On 21 October 2012, Ahmadulhaq pulled off his third penalty save of the season against DPMM's Ivan Jerković.

===Move to Hougang===
After the announcement that Woodland will merge with Hougang United from 2015 season, Ahmadulhaq was one of the players from Woodlands to be transferred to Hougang, along with teammate Taufiq Ghani.
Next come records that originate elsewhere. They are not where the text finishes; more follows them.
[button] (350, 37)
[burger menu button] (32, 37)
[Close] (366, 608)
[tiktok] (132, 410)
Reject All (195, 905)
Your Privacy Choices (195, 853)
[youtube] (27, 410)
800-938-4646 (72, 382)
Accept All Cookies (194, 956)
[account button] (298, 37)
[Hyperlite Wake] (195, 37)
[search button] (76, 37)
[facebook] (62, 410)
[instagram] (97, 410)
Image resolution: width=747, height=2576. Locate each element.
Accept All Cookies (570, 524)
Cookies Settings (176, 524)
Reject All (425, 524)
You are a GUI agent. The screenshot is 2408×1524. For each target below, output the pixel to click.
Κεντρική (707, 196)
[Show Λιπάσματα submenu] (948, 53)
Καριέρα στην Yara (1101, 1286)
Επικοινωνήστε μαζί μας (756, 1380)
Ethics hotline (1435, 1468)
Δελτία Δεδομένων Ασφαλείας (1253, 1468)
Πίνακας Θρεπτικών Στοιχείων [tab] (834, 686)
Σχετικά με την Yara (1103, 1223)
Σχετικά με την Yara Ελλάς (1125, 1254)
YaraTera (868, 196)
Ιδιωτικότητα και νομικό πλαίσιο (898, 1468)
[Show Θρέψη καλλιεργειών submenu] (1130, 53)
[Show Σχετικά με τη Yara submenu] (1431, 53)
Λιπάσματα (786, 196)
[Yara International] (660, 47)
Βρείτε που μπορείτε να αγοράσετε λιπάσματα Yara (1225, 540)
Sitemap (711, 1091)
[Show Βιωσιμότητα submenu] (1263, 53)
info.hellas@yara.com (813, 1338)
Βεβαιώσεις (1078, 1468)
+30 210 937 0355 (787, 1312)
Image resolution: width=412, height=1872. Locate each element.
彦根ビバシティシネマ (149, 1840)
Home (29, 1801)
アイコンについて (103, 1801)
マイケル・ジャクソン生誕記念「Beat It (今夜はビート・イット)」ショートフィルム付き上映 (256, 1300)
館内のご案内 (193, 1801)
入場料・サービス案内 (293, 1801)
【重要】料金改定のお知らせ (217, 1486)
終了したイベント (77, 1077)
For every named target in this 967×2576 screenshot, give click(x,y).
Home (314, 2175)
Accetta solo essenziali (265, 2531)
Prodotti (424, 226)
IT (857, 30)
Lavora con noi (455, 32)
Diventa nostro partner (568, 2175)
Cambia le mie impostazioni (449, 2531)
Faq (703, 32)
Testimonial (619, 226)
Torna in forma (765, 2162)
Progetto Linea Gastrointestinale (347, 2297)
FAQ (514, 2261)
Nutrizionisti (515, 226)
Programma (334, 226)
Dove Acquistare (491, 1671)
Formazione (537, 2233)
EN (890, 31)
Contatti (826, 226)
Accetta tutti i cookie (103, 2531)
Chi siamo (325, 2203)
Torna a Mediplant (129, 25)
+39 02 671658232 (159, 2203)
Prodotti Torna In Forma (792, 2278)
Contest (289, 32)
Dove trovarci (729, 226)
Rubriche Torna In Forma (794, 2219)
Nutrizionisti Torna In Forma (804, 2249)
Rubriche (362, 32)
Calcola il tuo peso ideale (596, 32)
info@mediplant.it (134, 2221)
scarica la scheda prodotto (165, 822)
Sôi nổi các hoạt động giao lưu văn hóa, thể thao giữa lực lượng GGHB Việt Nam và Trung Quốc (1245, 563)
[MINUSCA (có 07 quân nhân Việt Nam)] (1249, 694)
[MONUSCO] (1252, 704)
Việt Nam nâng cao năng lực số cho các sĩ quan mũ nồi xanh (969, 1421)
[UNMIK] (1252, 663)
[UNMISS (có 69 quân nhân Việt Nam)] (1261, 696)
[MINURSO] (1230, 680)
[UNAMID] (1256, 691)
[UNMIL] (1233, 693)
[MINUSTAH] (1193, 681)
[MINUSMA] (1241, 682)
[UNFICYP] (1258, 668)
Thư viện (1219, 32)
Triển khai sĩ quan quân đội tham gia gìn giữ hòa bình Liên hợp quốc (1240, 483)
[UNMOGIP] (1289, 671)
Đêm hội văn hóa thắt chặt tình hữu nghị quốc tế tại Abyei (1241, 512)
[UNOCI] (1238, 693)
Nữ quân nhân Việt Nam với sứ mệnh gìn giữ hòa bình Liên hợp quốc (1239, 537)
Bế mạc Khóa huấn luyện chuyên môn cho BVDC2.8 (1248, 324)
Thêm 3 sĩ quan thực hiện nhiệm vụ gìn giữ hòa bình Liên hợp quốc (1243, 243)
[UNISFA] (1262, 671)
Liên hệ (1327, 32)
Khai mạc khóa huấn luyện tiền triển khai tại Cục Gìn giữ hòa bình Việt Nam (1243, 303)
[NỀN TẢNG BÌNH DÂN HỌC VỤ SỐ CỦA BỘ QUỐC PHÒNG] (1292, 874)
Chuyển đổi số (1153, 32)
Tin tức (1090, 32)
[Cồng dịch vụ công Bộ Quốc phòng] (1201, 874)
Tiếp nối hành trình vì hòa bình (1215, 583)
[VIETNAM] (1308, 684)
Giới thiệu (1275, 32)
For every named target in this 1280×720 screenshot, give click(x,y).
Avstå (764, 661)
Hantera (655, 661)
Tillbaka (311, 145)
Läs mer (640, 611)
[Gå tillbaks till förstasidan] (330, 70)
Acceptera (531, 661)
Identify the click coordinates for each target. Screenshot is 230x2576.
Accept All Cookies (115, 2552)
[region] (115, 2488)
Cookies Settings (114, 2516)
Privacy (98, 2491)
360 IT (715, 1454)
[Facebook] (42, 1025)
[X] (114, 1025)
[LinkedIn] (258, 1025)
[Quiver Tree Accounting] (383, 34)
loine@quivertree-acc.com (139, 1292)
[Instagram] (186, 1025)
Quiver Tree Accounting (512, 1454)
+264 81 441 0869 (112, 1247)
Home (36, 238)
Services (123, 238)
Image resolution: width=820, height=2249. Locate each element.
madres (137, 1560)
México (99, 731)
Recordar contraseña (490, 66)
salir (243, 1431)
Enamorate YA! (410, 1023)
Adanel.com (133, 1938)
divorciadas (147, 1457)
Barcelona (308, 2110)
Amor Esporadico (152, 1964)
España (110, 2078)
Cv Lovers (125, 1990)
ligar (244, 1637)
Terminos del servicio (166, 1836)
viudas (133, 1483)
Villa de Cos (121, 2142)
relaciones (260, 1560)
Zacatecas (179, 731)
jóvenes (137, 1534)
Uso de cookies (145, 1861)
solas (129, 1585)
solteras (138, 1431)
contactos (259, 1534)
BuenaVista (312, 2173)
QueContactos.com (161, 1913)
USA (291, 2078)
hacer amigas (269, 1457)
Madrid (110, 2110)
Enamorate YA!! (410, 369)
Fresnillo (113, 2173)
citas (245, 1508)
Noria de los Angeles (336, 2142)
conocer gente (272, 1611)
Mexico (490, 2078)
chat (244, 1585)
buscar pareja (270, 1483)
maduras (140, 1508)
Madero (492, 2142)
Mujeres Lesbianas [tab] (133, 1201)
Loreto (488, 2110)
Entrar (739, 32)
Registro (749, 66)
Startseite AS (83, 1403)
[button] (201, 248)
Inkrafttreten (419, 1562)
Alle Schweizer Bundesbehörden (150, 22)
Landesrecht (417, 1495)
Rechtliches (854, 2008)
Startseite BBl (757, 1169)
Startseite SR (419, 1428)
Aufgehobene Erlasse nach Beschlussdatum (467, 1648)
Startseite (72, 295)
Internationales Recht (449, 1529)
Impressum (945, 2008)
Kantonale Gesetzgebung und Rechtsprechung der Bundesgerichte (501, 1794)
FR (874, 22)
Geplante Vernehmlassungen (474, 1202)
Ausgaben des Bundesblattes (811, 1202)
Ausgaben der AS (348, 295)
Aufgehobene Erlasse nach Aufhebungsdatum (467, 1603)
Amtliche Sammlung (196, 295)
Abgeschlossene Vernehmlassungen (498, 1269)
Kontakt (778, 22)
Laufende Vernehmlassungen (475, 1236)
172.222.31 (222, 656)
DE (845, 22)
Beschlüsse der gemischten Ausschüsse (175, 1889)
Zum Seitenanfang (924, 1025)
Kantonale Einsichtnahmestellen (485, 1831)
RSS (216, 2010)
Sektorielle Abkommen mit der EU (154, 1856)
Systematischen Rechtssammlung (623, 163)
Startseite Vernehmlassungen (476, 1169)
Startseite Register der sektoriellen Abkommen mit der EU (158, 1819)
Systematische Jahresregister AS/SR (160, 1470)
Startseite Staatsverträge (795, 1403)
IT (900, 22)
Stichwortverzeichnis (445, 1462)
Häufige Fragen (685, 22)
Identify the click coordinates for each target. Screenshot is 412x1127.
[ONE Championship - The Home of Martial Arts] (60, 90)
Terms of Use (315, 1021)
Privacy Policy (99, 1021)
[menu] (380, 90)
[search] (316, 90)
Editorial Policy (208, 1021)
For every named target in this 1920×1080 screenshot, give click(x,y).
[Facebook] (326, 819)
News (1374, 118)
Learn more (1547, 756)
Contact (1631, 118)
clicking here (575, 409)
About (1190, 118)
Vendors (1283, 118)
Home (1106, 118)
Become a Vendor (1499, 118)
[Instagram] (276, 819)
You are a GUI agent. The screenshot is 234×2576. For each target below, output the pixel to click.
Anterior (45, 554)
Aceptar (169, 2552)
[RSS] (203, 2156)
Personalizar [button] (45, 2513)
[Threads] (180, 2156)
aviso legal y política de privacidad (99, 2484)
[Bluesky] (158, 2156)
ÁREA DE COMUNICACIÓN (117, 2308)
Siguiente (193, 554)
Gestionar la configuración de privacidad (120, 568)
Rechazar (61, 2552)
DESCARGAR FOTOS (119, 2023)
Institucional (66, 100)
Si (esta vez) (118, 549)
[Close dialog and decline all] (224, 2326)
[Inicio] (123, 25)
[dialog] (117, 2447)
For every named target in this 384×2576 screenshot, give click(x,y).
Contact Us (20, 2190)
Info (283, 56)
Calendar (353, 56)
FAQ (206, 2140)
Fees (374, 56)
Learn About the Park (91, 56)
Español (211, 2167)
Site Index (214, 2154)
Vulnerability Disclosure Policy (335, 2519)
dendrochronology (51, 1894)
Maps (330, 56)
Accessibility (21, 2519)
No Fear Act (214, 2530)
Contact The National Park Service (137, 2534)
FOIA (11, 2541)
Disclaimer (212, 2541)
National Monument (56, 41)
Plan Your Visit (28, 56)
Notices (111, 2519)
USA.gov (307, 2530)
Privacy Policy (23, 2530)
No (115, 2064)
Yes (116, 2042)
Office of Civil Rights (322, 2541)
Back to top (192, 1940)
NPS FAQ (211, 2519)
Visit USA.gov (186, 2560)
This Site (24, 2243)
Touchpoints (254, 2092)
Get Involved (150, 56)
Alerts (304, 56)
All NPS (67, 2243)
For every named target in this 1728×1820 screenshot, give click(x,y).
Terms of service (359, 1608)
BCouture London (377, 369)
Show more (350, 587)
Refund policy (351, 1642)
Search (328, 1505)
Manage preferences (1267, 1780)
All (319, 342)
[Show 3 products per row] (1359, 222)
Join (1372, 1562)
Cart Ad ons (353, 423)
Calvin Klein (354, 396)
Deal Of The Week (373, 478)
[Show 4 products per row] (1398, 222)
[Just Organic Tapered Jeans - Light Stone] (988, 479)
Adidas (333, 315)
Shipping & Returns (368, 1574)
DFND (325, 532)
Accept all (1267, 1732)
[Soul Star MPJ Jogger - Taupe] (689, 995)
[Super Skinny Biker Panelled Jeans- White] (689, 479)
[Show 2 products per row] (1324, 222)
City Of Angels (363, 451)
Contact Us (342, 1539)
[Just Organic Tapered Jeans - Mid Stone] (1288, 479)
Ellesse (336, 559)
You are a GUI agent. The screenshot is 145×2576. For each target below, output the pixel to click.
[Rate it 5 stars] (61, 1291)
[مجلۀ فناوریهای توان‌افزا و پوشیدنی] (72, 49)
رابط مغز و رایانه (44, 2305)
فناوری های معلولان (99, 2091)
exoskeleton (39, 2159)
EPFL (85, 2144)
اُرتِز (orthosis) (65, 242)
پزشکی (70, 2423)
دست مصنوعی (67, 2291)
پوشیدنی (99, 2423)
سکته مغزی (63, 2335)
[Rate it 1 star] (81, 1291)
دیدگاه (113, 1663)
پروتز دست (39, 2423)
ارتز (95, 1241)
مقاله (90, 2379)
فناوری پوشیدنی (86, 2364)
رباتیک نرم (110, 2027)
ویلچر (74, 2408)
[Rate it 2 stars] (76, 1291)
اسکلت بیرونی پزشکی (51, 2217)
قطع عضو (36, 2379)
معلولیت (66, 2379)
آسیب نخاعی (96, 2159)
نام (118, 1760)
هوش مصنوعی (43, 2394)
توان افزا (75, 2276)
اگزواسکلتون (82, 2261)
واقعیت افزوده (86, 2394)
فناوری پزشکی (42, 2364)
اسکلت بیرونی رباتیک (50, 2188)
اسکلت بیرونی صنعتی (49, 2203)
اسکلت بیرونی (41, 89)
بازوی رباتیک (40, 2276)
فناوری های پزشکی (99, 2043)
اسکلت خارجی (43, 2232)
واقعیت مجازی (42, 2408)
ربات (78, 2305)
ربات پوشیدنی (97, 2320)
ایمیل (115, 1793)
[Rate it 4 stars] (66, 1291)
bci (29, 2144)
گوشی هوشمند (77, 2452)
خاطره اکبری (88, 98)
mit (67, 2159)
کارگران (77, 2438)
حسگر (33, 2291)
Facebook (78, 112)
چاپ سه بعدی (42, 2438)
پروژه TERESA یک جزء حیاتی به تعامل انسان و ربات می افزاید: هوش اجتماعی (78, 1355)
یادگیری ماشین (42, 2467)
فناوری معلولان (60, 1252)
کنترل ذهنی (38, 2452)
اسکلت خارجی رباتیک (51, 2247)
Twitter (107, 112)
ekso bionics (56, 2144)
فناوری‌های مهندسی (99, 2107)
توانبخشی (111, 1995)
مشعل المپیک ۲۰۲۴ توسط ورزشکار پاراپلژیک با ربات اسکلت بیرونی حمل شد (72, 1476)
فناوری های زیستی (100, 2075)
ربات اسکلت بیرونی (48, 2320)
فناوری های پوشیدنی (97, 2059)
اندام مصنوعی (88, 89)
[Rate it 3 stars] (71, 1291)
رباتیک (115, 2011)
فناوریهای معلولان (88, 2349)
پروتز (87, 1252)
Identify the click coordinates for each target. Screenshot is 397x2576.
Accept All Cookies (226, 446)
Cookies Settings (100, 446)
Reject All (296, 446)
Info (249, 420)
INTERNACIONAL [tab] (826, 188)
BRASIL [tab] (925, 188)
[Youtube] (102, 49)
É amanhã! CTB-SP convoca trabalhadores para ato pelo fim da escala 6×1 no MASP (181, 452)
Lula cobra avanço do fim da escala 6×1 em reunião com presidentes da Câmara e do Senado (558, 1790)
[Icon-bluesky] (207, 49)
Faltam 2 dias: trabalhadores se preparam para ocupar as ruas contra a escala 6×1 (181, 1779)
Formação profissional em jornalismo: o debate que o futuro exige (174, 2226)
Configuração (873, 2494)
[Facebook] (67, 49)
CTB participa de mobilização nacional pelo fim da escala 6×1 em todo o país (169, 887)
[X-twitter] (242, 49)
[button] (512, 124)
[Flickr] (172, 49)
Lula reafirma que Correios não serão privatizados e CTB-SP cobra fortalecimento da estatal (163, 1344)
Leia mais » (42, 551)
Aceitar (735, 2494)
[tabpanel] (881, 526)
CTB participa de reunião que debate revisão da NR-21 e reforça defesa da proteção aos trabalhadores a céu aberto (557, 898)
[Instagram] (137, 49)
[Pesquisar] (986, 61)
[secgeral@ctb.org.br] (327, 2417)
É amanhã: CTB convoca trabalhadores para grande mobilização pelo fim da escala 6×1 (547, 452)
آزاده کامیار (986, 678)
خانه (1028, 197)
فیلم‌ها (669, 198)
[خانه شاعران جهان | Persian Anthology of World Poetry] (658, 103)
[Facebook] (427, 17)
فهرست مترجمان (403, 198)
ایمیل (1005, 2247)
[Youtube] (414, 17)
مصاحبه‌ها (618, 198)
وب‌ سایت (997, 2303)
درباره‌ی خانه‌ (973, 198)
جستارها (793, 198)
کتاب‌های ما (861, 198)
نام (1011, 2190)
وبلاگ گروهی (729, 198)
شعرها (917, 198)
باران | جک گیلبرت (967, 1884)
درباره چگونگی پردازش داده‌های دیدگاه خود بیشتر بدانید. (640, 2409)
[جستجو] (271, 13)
==Club career statistics==

| Club Performance |  | League |  | Cup |  | League Cup |  | Total |  |  |  |  |
| Singapore |  | S.League |  | Singapore Cup |  | League Cup |  |
| Club | Season | Apps | Goals | Apps | Goals | Apps | Goals | Yellow card | Yellow card Yellow-red card | Red card | Apps | Goals |
| Woodlands Wellington | 2009 | 9 (1) | 0 | 0 | 0 | 0 | 0 | 0 | 0 | 0 | 9 (1) | 0 |
| Balestier Khalsa | 2010 | 20 | 0 | 1 | 0 | 0 | 0 | 2 | 0 | 0 | 21 | 0 |
| 2011 | 6 (1) | 0 | 0 | 0 | 0 | 0 | 0 | 0 | 0 | 6 (1) | 0 |
| Woodlands Wellington | 2012 | 22 (1) | 0 | 1 | 0 | 0 | 0 | 1 | 0 | 0 | 22 (1) | 0 |
| 2013 | 4 (1) | 0 | 0 | 0 | 0 | 0 | 0 | 0 | 0 | 4 (1) | 0 |

All numbers encased in brackets signify substitute appearances.